シリコンは髪を洗う際に、髪のきしみを抑えて指通りをなめらかにしてくれます。
ですので、髪が絡まりやすかったりダメージ毛の方にはオススメです。
ただし、シャンプー後のすすぎが不十分だとシリコンが毛穴に詰まってしまい、抜け毛や頭皮トラブルを引き起こす可能性もあります。
逆にノンシリコンシャンプーはシリコンによるコーティングがないため、軽い仕上がりです。
ボリュームが出づらい方や脂性肌、敏感肌の方はノンシリコンシャンプーの方が良いでしょう。
ノンシリコンシャンプーはシリコンシャンプーと違い、摩擦から髪を守る働きはありません。
また、コーティングによる熱から髪を守る働きもないので、シャンプー後はトリートメントなどでしっかり保湿しましょう。
シャンプーの選び方
シャンプーには大きく分けて4種類の洗浄成分、加えてシリコンインかノンシリコンか、、
などいくつもの種類がありますが、結局何を選べばいのか迷う方がほとんどだと思います。
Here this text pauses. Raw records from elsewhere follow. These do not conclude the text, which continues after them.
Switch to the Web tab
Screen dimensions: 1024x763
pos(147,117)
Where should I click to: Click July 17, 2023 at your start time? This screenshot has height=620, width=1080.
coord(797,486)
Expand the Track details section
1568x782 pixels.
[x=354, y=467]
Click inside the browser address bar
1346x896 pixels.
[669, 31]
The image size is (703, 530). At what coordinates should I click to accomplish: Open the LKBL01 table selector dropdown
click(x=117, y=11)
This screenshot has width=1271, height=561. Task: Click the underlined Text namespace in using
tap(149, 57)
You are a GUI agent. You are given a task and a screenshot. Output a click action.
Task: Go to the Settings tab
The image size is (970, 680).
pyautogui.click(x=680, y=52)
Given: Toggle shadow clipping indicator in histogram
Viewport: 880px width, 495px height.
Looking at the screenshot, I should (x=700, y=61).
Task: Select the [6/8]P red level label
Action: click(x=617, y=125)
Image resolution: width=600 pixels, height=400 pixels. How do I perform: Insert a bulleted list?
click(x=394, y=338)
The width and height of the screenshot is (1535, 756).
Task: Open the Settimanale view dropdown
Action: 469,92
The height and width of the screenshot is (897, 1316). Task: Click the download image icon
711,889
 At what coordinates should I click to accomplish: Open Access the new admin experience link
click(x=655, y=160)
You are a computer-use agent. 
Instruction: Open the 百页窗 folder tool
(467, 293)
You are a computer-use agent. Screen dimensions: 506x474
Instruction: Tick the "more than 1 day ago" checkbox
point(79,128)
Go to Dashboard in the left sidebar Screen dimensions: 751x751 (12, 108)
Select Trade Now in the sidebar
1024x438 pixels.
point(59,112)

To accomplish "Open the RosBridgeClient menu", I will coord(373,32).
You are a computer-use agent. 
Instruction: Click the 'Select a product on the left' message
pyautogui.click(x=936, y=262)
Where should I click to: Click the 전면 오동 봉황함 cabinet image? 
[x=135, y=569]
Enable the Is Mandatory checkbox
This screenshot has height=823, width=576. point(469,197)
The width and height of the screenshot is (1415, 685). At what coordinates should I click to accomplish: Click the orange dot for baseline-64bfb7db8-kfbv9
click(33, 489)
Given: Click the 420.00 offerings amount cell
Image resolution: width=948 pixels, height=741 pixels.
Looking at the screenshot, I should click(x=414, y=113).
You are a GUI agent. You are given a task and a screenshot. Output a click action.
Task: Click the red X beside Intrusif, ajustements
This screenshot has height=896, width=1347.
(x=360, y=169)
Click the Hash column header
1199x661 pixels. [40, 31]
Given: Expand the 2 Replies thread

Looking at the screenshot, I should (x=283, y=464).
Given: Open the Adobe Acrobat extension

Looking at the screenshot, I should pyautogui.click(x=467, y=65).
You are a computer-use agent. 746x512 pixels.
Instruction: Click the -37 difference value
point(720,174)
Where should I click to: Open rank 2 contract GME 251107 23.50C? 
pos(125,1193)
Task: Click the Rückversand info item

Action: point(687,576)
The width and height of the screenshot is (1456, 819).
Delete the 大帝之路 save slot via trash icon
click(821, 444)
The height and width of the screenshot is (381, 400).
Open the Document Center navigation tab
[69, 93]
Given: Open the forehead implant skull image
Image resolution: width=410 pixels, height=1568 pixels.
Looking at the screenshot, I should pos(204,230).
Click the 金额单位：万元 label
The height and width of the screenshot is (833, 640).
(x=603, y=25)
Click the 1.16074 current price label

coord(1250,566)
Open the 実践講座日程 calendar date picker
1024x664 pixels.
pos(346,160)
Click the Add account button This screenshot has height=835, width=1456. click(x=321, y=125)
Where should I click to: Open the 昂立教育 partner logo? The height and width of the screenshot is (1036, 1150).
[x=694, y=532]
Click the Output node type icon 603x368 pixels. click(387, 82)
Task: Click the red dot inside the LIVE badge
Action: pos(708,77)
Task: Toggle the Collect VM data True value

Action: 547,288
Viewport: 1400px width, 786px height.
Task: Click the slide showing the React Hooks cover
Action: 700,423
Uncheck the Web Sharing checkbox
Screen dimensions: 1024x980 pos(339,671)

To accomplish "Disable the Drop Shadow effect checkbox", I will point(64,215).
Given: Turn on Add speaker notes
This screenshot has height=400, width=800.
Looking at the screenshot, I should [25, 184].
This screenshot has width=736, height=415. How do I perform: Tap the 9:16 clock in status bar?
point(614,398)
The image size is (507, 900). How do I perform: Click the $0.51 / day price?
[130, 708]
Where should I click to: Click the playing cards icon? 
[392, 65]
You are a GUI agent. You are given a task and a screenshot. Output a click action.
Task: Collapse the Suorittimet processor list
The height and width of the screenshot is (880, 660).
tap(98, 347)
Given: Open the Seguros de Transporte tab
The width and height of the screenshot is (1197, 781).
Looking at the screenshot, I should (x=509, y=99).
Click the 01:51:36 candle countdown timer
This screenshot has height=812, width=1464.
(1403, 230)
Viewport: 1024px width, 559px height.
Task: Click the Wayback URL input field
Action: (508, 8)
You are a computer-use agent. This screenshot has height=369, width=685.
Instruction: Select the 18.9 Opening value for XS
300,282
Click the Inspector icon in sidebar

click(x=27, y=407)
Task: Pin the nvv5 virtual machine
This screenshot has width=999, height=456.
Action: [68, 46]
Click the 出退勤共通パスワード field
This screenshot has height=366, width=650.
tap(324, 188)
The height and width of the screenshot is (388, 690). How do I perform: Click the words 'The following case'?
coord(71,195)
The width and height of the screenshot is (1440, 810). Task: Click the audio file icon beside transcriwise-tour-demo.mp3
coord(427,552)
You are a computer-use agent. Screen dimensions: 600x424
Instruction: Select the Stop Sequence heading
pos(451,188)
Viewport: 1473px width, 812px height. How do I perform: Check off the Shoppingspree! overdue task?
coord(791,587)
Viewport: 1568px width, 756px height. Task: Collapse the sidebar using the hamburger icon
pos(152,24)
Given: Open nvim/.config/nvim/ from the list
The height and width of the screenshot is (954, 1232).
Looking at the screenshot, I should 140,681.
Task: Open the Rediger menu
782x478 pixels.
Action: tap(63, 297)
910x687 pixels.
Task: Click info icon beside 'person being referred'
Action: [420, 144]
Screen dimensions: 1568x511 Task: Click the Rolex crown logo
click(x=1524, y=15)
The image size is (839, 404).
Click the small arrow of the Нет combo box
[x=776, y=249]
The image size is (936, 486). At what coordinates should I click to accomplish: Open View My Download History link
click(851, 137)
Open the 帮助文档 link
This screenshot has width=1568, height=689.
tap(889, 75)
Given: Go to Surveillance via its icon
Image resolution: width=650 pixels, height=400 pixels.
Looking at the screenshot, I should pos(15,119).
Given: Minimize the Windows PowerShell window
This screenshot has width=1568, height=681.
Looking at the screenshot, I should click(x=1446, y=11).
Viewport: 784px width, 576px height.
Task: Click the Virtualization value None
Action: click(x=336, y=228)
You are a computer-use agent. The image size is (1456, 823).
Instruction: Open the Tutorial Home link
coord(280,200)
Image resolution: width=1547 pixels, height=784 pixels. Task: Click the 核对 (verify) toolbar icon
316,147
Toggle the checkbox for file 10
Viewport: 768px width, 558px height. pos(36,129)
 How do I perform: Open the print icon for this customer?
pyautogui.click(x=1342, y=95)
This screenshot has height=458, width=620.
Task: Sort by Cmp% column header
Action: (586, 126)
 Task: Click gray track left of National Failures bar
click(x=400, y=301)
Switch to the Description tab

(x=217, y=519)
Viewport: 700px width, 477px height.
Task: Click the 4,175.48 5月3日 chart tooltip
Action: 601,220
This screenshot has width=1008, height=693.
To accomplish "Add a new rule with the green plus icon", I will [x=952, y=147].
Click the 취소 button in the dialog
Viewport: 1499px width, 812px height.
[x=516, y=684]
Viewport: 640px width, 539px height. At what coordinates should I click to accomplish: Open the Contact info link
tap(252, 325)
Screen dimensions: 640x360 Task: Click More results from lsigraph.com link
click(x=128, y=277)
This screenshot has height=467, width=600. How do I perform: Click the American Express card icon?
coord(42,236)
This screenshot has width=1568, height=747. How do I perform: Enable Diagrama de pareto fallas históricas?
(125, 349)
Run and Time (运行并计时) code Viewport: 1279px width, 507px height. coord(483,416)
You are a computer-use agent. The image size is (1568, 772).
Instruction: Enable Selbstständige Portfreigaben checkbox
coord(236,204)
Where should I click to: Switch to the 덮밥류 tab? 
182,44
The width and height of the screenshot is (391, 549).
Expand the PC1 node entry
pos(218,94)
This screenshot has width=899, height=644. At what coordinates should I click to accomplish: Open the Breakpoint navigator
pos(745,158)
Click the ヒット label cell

ここからは実際のシャンプーの選び方を見ていきましょう。
シャンプー選びには
- 髪質から選ぶ
- 肌質から選ぶ
- 悩みから選ぶ
この3パターンに分けて考えていきます。
髪質に合わせたシャンプー
髪質にアプローチする際に注目するべきポイントは
- 硬毛、多毛
- 細毛、猫っ毛
- クセ毛
この3種類に分けて考えるとわかりやすいです。
硬毛、多毛の方
髪が硬い方や量の多い方はボリュームダウンできるものを選ぶと良いでしょう。
アミノ酸系、またはベタイン系メインのシャンプーで、保湿効果のあるシャンプー剤が好ましいです。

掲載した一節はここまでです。